Zhang Chongren ist ein sehr bekannter Künstler, dem ich bewusst erst in seinem Museum begegnet bin. Er wurde 1907 in Qi Bao geboren, hat in Shanghai früh eine Ausbildung an der französischen Tu Shan Wan-Kunstschule genossen und hat in Brüssel an der Académie des beaux-arts studiert. Er wurde mit Hergé, dem Comiczeichner von Tim und Struppi zusammengebracht, als dieser ein Heft über China mit dem Titel Le Lotus bleu (Der blaue Lotus) herausbringen wollte. Hergé hatte andere Ausgaben sehr vorurteilsbeladen getextet und fremde Völker und Systeme kamen dabei sehr schlecht weg. Zhang verhinderte dies beratend durch seine künstlerische Kompetenz. Später kehrte er nach China zurück, machte den Kommunistischen Umbruch mit, wurde in der Kulturrevolution zum Straßenkehrer umfunktioniert, bevor er später als Leiter der Shanghaier Akademie der Künste Denkmäler von Helden der Revolution schuf. Er emigrierte nach Frankreich und starb als französischer Staatsbürger 1998 in Paris. Zhang hat neben der Bildhauerei Aquarelle gemalt, die chinesische und westliche Kunst verschmolzen und für mein Auge sehr schön sind. Sein Atelier hatte er in der Straße, wo mein Hotel steht (Hebei Lu No. 25, Lane 592); diesen historischen Ort will ich demnächst mal aufsuchen.

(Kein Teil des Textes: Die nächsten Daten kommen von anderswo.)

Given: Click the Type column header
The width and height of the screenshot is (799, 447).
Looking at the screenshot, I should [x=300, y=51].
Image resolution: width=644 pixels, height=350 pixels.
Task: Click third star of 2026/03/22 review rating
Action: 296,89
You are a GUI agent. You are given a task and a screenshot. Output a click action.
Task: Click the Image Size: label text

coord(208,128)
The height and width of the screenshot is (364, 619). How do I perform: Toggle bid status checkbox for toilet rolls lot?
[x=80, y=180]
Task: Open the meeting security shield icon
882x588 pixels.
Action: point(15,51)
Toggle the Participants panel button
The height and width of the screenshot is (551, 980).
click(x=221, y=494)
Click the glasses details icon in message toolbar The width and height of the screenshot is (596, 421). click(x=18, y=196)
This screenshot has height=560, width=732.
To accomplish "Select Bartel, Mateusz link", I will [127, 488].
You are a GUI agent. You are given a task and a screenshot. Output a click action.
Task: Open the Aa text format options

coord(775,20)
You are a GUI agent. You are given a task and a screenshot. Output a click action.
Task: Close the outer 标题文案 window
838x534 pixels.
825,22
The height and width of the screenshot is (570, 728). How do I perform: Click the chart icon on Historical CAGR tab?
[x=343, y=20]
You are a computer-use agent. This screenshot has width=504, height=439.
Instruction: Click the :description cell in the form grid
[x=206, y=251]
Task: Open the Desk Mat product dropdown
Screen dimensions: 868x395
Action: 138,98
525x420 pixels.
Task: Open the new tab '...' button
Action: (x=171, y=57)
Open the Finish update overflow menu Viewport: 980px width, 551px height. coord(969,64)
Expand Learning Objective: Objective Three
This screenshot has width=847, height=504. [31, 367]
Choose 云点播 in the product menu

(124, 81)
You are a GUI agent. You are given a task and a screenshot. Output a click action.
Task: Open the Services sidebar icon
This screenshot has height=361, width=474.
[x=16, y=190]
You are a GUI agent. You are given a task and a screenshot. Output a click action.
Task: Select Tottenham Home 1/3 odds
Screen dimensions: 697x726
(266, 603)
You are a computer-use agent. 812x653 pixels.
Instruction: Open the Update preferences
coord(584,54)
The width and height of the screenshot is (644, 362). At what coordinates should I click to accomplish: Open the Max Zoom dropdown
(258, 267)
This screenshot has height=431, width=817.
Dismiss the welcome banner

Die „Wein“-Kelter muss man sich eher wie eine Einrichtung zur kunstvollen Herstellung von Essig, Soja- und Fischsaucen vorstellen, was ein traditioneller chinesischen Beruf war. Da gibt es paar wenige Einrichtungsgegenstände zu sehen. Angeschlossen war ein neuer Laden, der solche und andere Flüssigkeiten verkaufte. Unter anderem gab es den Sud aus eingelegter Schlange, Skorpionen, Ginseng und anderes wegen der dunkeltrüben Einfärbung von mir nicht identifizierbares. Ich habe mir 125 ml von irgendwas in schicker Verpackung mit einem Hahn auf der Tonflasche gekauft und muss mir nun die rein chinesische Beschriftung übersetzen lassen. Ganz sicher ist das wieder etwas, das „good for mens health“ ist.

Eine fröhliche Heimfahrt
Als wir unsere anderthalb stündige Rückfahrt antraten, begann es zu Regnen, wobei wir lange genug unterwegs waren, um alle Darreichungsformen auskosten zu können: leichter Niesel, Sturzbäche, kurze Unterbrechung in wechselnder Folge. Ich war mit meinem Regencape ganz hervorragend ausgerüstet und blieb trocken. Wobei ja auch kein Mensch davon ausgeht, dass ein trockener Weißwein keine Flüssigkeit ist. Ich bin sehr würdevoll meinen Weg gefahren.


Unterwegs begegnete mir eine junge Ein-Kind-Familie, die deutlich machte, warum weiterer Kindersegen unpraktisch ist: ein gemeinsamer Ausflug mit der einzig zur Verfügung stehenden Familienkutsche wäre dann nicht mehr möglich. Nur manche Fahrer größerer Motorräder (125 ccm, Einzylinder) tragen einen Helm, wenn überhaupt. Das sind Halbschalen aus Plastik oder auch freundlich bunt umlackierte Stahlhelme. Die meisten Helmträger lassen den Gurt frei baumeln; das gilt auch für die Polizei. Im Falle eines Sturzes ist der Helm vom Kopf, noch bevor er auf dem Boden aufschlägt. Leder-Schutzkleidung sollte man in Shanghai nicht tragen, weil man dann sofort an Hitzschlag sterben würde. Ich trage hier auf meinen Ausflügen immer meine Trekking-Systemhose, die mein Sohn mir empfohlen und die ich im Sonderangebot günstig gekauft habe. Sie ist luftig, leicht zu waschen, trocknet blitzschnell und hat Taschendiebstahl verhindernde Reißverschlusstaschen - und ich bin begeistert.
Die Heimfahrt im Regen fand bei unverändert schön warmen 31 °C statt. Hörte der Regen auf, war der Boden ganz schnell wieder trocken, denn alles Wasser wird gebraucht um die über 90 % relative Luftfeuchte konstant sicher zu stellen. Im Dunkeln bei Regen mit unbeleuchtetem Fahrrad im dichten Verkehr tiefe Pfützen zu umradeln, ruft eine herrliche Vorfreude auf unbekleidetes Chillen bei laufender Klimaanlage hervor. Das ist genau das gleiche Gefühl wie es der ersehnte heiße Grog nach einer Wattwanderung im Winter auf den Nordfriesischen Inseln auslöst – nur irgendwie ganz anders.

Erkenntnis des Tages: Zur passenden Bekleidung bei Regen zählt auch die richtige Geisteshaltung.